Even so, public radio’s many accents and dialects represent hard-fought battles that seem to be under attack with a bracingly renewed sense of vigor. This presents a complicated set of challenges to the people responsible for public radio’s sound and content, the first of which may be questioning the limits of the metaphorical relationship between literal voices and the social-justice histories that they seem to embody. Are public radio’s diverse voices components of a robust public sphere or merely sound effects for one? Public radio’s founders and its most ardent critics have at different moments accepted an easy equivalence between the demographic diversity of its voices and the progressive impulses of its journalism. And with the revanchist white nationalism and toxic masculinity of the moment, we are reminded of the historical struggles required for diverse voices to reach the airwaves and the precarious nature of those victories. But active constructive participation going forward may require not just new voices but new words, as well.

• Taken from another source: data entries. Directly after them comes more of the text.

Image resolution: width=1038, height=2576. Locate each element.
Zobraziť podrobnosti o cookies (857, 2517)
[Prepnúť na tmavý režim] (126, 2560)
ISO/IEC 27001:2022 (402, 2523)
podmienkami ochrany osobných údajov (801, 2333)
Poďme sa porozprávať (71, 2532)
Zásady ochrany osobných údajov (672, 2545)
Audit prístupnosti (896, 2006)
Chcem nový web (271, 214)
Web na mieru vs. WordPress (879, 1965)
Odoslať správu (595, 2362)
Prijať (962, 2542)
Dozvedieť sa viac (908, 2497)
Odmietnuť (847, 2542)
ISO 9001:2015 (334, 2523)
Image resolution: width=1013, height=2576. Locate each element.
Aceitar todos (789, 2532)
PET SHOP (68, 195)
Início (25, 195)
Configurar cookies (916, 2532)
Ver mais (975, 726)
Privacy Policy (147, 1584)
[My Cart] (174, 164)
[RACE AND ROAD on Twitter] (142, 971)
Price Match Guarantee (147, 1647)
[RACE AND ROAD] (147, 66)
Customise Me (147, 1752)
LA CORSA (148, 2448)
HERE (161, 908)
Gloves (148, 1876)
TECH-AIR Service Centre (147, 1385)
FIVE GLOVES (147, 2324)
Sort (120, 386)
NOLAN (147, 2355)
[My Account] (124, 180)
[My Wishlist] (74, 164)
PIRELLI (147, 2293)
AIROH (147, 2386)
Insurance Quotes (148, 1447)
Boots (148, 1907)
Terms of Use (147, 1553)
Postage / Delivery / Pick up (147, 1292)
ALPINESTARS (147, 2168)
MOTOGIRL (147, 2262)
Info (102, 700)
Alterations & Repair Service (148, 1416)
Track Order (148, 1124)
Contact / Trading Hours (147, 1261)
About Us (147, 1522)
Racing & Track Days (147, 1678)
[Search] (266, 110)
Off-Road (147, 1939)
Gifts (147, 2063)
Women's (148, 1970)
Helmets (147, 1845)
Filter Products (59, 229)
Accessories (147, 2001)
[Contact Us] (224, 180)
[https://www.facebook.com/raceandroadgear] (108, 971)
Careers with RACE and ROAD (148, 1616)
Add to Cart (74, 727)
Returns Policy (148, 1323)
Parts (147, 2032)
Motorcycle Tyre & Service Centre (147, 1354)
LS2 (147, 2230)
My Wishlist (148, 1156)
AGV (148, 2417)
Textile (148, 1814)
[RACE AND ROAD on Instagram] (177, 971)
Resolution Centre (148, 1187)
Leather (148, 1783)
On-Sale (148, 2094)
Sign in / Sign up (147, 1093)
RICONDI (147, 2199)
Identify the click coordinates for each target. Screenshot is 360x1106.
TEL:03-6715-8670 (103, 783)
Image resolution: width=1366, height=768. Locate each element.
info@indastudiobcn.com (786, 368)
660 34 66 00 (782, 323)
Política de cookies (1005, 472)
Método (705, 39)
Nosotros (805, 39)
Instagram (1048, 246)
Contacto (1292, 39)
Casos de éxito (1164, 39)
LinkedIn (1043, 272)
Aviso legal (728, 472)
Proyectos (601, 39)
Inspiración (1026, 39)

Jason Loviglio is associate professor and founding chair of Media and Communication Studies at the University of Maryland, Baltimore County. He is author of Radio’s Intimate Public: Network Broadcasting and Mass-Mediated Democracy and co-editor, with Michele Hilmes, of Radio Reader: Essays in the Cultural History of Radio and Radio’s New Wave: Global Sound in the Digital Era. His work on the “public radio structure of feeling” has appeared in journal articles and is the focus of a book project in progress.
This commentary appears as part of Rewind: The Roots of Public Media, Current’s series of historical essays about public media. The series is created in partnership with the RPTF, an initiative of the Library of Congress. Josh Shepperd, assistant professor of media studies at Catholic University in Washington, D.C., and national research director of the Radio Preservation Task Force, is Faculty Curator of the Rewind series. Email: email@example.com
Correction: An earlier version of this essay mistakenly said that Susan Stamberg was the first host of All Things Considered. She became a co-host of the show after it had two solo hosts.